WORK ORDER: All entries below must be given again exactly as they stand.

RECORDS PROVIDED:
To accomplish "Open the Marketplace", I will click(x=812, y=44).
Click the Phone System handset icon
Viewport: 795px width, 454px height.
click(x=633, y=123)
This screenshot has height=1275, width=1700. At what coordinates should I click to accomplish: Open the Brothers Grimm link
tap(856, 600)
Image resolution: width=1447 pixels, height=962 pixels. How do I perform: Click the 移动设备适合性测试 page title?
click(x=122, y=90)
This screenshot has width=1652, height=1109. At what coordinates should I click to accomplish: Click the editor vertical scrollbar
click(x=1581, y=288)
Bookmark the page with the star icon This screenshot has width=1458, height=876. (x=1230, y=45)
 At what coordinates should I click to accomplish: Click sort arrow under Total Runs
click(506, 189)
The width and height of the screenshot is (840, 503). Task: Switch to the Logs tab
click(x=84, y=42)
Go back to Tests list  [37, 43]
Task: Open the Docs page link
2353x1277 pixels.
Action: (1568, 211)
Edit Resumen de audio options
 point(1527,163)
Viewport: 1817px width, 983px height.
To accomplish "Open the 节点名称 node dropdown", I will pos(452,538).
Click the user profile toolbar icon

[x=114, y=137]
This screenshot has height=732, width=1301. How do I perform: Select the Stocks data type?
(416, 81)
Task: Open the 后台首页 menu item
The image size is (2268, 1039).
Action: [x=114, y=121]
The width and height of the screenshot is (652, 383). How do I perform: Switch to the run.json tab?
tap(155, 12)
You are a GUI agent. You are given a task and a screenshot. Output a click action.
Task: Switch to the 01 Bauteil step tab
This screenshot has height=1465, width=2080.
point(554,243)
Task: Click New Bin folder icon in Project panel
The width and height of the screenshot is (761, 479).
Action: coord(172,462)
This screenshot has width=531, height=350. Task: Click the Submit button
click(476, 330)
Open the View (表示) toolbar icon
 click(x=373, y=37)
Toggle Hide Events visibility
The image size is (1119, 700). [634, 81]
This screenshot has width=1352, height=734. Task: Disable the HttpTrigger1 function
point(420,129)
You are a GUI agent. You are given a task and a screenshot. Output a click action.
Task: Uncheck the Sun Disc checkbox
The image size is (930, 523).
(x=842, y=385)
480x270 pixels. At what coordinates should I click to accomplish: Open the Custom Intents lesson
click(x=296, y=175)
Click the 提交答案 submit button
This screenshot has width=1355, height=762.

ANSWER SPACE:
To accomplish "Open the Marketplace", I will click(x=812, y=44).
Click the Phone System handset icon
Viewport: 795px width, 454px height.
click(x=633, y=123)
This screenshot has height=1275, width=1700. At what coordinates should I click to accomplish: Open the Brothers Grimm link
tap(856, 600)
Image resolution: width=1447 pixels, height=962 pixels. How do I perform: Click the 移动设备适合性测试 page title?
click(x=122, y=90)
This screenshot has width=1652, height=1109. At what coordinates should I click to accomplish: Click the editor vertical scrollbar
click(x=1581, y=288)
Bookmark the page with the star icon This screenshot has width=1458, height=876. (x=1230, y=45)
 At what coordinates should I click to accomplish: Click sort arrow under Total Runs
click(506, 189)
The width and height of the screenshot is (840, 503). Task: Switch to the Logs tab
click(x=84, y=42)
Go back to Tests list  [37, 43]
Task: Open the Docs page link
2353x1277 pixels.
Action: (1568, 211)
Edit Resumen de audio options
 point(1527,163)
Viewport: 1817px width, 983px height.
To accomplish "Open the 节点名称 node dropdown", I will pos(452,538).
Click the user profile toolbar icon

[x=114, y=137]
This screenshot has height=732, width=1301. How do I perform: Select the Stocks data type?
(416, 81)
Task: Open the 后台首页 menu item
The image size is (2268, 1039).
Action: [x=114, y=121]
The width and height of the screenshot is (652, 383). How do I perform: Switch to the run.json tab?
tap(155, 12)
You are a GUI agent. You are given a task and a screenshot. Output a click action.
Task: Switch to the 01 Bauteil step tab
This screenshot has height=1465, width=2080.
point(554,243)
Task: Click New Bin folder icon in Project panel
The width and height of the screenshot is (761, 479).
Action: coord(172,462)
This screenshot has width=531, height=350. Task: Click the Submit button
click(476, 330)
Open the View (表示) toolbar icon
 click(x=373, y=37)
Toggle Hide Events visibility
The image size is (1119, 700). [634, 81]
This screenshot has width=1352, height=734. Task: Disable the HttpTrigger1 function
point(420,129)
You are a GUI agent. You are given a task and a screenshot. Output a click action.
Task: Uncheck the Sun Disc checkbox
The image size is (930, 523).
(x=842, y=385)
480x270 pixels. At what coordinates should I click to accomplish: Open the Custom Intents lesson
click(x=296, y=175)
Click the 提交答案 submit button
This screenshot has width=1355, height=762.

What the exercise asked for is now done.